Microsoft Research Blog

The Microsoft Research blog provides in-depth views and perspectives from our researchers, scientists and engineers, plus information about noteworthy events and conferences, scholarships, and fellowships designed for academic and scientific communities.

All the News That’s Fit to Read

October 15, 2004 | Posted by Microsoft Research Blog

By Suzanne Ross

People read stories to find out what happens next. That’s easy enough in a book, but if the story is about real life, and it’s online in the news media, it’s harder to find out what happens next. There’s just too much information out there. An Internet search will show you everything on a subject, regardless of whether it’s redundant information or a new twist. Then you have to filter the stories by clicking and reading every one.

Several Microsoft researchers have built an application that will analyze news on a word-by-word basis to make it easier for news junkies to follow the stories that they’re avid about, without having to manually filter information.

“We’ve built a general purpose infrastructure for representing collections of text, and for computing the differences between them. NewsJunkie can show you what you don’t know versus what you already know,” said Susan Dumais, a senior researcher in the Adaptive Systems and Interactive group. Evgeniy Gabrilovich, an intern in the ASI group, was instrumental in the development of the NewsJunkie infrastructure.

“I’m a news junkie,” said Eric Horvitz, the group’s manager. “I like to track stories to find out what’s new.
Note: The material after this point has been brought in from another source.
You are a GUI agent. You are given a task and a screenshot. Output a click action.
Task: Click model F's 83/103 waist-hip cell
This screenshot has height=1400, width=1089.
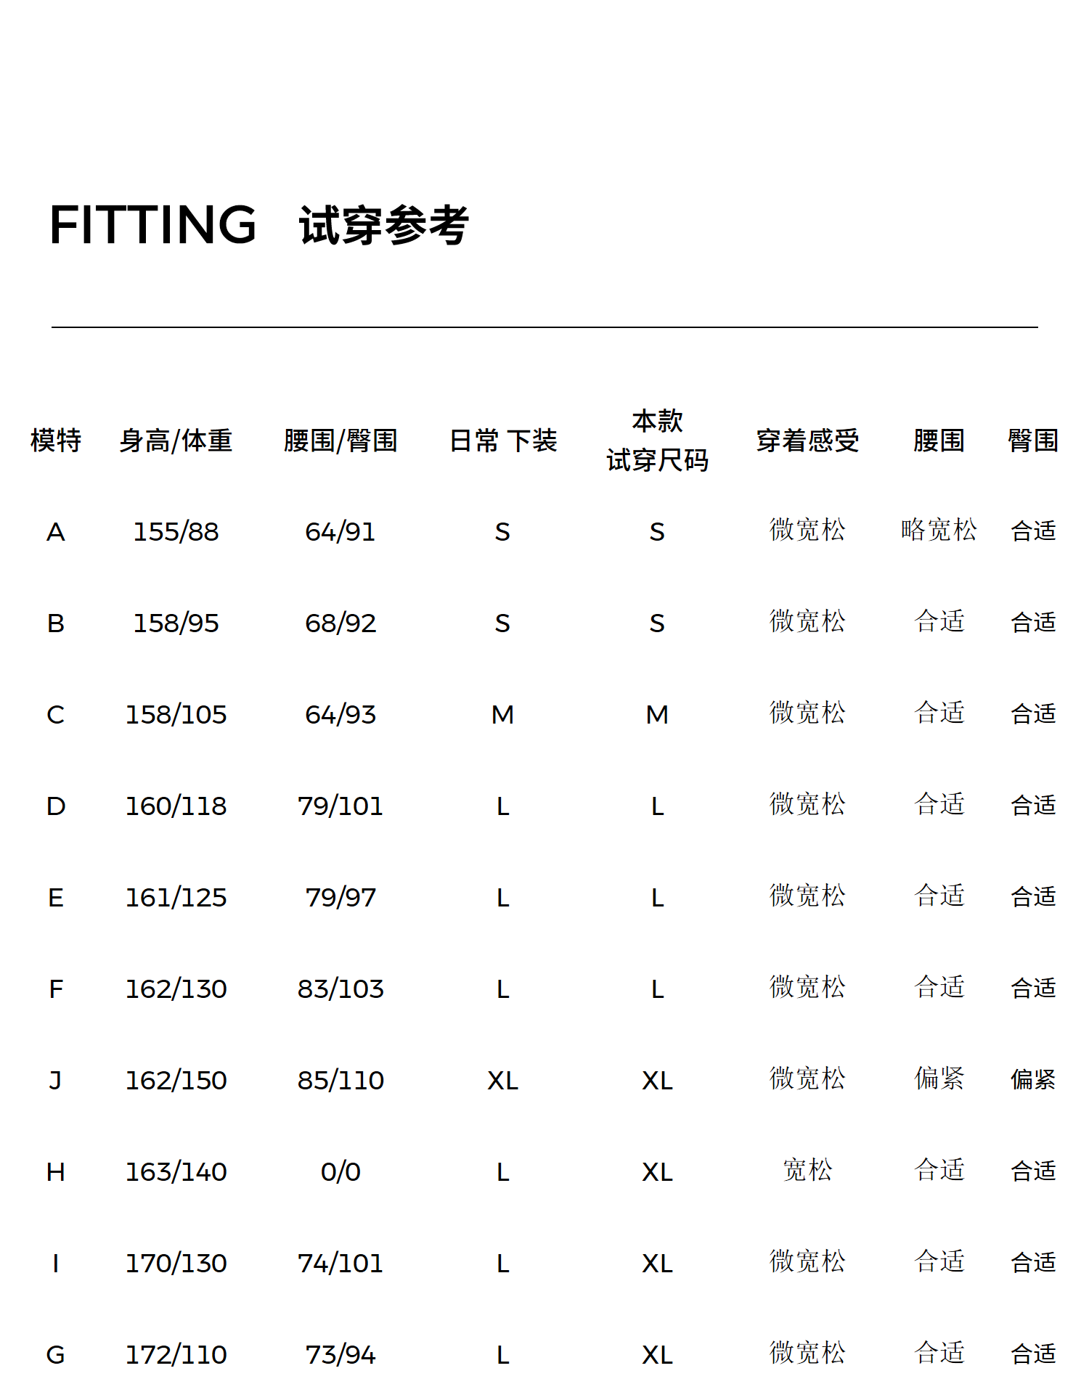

When I look at news aggregation sites, I get frustrated because of the redundancy. I only want to know about the new developments. Many people feel just the way I do about redundancy.”

One of the stories Horvitz followed was a pizza deliveryman mystery in Pennsylvania that broke in the news near the start of the research project. The group used News Junkie to chart the story over time.

“The update application allows you to identify news stories over time that are likely to contain novel information. The initial stories were about a pizza deliveryman who robbed a bank with a bomb locked around his neck, saying he said he was being forced to rob the bank. The bomb went off and killed him while police stood back. In the first burst of novel information after the initial news, stories included reviews by neighbors about the man’s personality; he was a nice guy who lived with his cats. The next burst of news in the feed reveals that he was carrying a gun disguised as a cane, and then the next one was that police were looking for two people driving a Lincoln Continental. Then there was a copy-cat case in Missouri. Beyond identifying spikes of novel information in feeds, we began to characterize the type of story. Stories are not just follow up stories to the original one, but also recaps. We started to think about how we could characterize the fingerprint by looking at patterns within the document. We explored intra-document patterns identifying differences between an update, a recap, and offshoot stories,” explained Horvitz.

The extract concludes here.